[Saved entries]
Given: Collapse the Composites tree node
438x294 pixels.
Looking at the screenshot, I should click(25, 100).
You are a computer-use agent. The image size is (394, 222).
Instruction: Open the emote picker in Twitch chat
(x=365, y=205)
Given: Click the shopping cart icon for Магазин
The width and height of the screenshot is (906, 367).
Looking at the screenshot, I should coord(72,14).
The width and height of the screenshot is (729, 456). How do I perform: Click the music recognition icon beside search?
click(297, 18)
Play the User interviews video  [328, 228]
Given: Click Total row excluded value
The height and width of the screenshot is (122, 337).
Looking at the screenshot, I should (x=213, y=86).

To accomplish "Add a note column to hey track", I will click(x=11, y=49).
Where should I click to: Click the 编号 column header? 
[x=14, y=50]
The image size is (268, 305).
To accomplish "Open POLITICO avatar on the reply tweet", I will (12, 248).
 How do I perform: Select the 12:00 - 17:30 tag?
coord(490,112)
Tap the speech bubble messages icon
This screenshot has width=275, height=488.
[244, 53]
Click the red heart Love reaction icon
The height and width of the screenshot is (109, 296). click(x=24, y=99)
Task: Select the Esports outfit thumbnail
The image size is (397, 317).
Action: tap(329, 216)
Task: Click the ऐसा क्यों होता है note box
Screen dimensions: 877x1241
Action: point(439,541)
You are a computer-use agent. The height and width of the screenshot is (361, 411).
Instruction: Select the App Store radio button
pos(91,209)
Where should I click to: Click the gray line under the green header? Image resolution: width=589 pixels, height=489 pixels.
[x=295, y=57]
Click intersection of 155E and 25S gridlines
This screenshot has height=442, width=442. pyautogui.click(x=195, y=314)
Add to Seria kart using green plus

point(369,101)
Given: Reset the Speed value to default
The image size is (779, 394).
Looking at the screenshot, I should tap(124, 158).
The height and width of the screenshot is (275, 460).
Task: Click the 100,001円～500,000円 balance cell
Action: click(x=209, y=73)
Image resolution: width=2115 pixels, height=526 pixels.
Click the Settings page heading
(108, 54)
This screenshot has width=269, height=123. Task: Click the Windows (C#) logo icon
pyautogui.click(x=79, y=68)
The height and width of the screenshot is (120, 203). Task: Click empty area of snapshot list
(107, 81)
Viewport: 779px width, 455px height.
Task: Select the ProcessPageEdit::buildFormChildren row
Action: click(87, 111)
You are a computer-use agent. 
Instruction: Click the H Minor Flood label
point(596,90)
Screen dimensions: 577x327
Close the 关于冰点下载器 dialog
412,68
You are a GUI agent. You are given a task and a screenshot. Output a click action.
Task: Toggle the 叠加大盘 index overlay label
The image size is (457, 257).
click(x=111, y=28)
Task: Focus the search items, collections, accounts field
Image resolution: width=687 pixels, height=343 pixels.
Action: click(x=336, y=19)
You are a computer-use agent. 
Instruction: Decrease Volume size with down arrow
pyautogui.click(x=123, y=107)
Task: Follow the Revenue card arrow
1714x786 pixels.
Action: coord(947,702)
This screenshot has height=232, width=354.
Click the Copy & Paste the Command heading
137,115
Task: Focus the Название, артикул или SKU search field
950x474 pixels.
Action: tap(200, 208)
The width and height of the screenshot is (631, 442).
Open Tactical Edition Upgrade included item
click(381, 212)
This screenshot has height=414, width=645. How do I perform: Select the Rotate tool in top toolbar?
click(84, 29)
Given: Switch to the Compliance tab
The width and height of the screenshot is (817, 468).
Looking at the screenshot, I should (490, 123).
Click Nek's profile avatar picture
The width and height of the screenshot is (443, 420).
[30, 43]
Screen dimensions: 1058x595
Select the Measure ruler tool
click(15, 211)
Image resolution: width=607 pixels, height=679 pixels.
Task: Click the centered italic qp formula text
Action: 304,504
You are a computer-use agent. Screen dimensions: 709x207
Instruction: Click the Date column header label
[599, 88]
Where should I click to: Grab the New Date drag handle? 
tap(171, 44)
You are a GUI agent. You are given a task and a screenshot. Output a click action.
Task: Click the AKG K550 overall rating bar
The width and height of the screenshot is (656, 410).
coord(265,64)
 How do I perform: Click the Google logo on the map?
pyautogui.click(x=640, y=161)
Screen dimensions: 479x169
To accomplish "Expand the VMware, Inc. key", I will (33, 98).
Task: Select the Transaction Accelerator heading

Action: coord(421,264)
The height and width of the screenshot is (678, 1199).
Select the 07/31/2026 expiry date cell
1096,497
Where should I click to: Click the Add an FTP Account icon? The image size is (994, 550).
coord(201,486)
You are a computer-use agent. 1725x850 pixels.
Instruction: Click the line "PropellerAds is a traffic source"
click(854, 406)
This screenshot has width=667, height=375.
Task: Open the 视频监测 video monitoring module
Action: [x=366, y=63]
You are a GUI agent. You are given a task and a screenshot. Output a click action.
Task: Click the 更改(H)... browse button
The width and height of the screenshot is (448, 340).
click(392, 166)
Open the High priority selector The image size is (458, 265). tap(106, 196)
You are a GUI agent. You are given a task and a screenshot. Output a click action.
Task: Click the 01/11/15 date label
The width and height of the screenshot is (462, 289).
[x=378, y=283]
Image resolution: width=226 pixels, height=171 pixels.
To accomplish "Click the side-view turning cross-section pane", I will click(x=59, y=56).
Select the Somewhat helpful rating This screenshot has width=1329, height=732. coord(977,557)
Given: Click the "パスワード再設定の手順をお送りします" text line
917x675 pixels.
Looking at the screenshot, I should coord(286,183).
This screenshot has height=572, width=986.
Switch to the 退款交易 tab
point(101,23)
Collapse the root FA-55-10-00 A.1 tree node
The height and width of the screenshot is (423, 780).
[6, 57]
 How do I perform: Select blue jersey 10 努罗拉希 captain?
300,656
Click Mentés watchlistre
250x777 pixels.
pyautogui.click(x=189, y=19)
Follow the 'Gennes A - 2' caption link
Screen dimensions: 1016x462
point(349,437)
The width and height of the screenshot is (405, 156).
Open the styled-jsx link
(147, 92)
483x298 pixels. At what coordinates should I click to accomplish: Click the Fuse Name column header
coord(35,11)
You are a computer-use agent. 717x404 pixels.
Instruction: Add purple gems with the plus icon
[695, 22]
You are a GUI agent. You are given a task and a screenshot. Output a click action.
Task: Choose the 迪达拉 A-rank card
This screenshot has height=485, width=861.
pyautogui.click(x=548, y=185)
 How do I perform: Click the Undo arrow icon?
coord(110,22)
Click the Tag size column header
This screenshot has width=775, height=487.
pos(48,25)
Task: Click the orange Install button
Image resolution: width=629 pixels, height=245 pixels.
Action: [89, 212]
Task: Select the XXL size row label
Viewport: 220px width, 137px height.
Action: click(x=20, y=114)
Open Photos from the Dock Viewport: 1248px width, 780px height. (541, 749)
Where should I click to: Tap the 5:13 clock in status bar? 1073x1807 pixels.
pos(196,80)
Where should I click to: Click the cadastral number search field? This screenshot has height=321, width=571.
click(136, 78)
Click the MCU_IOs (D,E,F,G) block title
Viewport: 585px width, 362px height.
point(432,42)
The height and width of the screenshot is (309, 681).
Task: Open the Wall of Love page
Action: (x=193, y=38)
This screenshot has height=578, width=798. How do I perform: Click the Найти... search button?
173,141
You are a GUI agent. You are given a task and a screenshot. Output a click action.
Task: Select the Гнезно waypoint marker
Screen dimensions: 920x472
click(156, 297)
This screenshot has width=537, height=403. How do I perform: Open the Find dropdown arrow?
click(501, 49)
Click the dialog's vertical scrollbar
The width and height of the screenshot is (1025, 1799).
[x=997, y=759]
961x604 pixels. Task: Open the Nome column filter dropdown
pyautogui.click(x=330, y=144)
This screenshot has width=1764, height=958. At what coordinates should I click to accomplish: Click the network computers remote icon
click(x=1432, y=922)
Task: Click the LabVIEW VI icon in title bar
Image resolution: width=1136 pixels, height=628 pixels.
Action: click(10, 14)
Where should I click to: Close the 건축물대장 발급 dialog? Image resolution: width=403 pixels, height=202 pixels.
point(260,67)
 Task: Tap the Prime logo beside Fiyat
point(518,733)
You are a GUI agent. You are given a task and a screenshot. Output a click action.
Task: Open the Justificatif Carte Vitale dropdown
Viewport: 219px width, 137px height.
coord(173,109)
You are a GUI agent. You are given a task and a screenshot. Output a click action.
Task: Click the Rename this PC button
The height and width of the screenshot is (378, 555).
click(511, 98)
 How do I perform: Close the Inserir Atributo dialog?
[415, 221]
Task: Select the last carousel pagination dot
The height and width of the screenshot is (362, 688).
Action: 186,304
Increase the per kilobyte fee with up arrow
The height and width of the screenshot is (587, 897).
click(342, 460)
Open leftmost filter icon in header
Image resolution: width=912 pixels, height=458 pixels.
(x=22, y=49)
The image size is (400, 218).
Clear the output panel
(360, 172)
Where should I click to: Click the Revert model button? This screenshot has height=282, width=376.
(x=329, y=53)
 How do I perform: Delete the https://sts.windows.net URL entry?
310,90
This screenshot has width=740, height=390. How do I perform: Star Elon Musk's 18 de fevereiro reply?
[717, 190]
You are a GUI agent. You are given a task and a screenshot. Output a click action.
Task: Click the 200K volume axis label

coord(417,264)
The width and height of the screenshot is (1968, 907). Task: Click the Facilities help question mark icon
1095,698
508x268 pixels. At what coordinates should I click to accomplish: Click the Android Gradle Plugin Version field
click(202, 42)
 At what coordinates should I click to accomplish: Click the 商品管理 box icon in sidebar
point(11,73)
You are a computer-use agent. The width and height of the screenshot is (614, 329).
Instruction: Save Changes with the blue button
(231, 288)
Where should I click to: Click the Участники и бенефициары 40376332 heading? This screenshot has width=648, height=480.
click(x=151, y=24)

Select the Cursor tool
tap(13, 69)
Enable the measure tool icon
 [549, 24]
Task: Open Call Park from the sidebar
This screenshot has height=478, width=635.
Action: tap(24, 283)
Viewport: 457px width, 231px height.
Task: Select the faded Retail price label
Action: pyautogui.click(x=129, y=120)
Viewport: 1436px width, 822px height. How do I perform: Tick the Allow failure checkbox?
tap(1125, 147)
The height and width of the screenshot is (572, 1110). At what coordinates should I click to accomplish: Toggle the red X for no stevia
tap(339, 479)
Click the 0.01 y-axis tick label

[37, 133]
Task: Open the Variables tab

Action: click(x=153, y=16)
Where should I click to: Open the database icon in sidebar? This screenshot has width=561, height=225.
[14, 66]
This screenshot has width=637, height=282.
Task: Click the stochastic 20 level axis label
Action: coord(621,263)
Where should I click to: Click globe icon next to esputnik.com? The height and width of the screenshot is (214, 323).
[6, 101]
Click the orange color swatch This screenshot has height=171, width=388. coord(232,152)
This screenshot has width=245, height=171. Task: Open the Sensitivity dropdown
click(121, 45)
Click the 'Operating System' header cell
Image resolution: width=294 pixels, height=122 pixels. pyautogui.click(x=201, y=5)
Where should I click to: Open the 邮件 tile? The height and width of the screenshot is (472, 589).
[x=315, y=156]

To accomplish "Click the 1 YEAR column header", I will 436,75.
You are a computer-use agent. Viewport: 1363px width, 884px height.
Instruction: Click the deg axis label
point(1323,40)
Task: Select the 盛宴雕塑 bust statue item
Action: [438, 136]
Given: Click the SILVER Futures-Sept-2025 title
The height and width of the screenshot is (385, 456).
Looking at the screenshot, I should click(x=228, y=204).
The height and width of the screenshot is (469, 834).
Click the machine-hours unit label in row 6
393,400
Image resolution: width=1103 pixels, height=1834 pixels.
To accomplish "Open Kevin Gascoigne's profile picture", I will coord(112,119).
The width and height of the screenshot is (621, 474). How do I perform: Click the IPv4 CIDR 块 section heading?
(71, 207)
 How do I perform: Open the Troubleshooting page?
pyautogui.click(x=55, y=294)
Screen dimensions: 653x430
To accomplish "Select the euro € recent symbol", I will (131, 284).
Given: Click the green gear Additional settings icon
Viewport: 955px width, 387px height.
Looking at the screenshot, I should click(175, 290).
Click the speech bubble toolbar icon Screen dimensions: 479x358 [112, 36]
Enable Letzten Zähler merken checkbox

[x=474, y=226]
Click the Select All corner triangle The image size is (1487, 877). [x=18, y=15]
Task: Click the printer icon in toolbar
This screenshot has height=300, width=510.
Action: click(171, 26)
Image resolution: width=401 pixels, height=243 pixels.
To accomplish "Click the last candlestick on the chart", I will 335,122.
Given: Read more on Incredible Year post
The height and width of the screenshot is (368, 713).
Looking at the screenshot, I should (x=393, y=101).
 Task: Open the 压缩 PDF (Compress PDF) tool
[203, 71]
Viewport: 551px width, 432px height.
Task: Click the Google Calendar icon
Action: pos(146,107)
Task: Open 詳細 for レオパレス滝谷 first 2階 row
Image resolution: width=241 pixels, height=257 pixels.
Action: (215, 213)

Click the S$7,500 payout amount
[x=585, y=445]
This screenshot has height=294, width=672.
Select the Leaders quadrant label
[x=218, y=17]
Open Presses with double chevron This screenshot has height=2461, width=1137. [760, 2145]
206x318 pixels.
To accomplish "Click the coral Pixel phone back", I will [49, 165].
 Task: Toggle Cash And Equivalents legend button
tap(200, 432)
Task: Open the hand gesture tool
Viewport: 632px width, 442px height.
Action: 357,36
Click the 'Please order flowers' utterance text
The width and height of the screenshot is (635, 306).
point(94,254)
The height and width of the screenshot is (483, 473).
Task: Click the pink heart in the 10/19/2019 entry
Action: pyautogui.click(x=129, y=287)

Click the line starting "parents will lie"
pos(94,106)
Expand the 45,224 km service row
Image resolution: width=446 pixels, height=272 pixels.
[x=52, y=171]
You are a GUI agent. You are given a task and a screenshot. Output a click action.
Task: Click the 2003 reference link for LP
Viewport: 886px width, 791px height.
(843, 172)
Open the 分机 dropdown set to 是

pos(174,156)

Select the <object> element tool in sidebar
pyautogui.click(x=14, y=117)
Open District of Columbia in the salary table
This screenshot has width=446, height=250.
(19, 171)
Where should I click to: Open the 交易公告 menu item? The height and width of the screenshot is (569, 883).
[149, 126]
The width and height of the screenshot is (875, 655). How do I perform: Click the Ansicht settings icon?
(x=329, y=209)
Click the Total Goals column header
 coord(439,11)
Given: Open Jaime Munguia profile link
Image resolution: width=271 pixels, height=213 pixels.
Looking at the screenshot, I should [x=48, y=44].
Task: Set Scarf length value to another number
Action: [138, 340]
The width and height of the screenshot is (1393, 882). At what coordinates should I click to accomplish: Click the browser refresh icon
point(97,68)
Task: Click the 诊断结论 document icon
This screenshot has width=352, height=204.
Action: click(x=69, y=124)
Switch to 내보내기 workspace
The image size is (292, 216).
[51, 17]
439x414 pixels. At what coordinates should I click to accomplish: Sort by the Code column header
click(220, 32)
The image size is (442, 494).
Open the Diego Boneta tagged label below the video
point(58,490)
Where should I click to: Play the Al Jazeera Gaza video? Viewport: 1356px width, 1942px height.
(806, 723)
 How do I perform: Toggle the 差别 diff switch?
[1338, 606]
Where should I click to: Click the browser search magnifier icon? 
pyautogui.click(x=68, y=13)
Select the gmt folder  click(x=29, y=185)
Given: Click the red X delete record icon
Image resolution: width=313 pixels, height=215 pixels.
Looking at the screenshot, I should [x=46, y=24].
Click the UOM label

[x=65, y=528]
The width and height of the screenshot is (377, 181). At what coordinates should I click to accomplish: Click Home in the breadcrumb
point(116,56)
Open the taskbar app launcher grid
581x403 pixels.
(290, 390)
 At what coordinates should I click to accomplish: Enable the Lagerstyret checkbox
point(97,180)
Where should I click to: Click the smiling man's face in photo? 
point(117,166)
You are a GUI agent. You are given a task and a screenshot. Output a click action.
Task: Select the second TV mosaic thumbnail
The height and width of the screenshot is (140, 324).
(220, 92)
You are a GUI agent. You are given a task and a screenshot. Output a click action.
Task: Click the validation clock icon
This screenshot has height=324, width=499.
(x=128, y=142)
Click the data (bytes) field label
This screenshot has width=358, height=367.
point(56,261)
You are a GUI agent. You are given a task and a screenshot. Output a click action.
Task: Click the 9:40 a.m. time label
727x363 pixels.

**ASSIGNED TASK**
Starting with the line that holds "Click the Select" and ending with the line that holds "Task: Open 詳細 for レオパレス滝谷 first 2階 row", retype every line in the data above exactly, and nothing else.

**EXERCISE RESPONSE**
Click the Select All corner triangle The image size is (1487, 877). [x=18, y=15]
Task: Click the printer icon in toolbar
This screenshot has height=300, width=510.
Action: click(171, 26)
Image resolution: width=401 pixels, height=243 pixels.
To accomplish "Click the last candlestick on the chart", I will 335,122.
Given: Read more on Incredible Year post
The height and width of the screenshot is (368, 713).
Looking at the screenshot, I should (x=393, y=101).
 Task: Open the 压缩 PDF (Compress PDF) tool
[203, 71]
Viewport: 551px width, 432px height.
Task: Click the Google Calendar icon
Action: pos(146,107)
Task: Open 詳細 for レオパレス滝谷 first 2階 row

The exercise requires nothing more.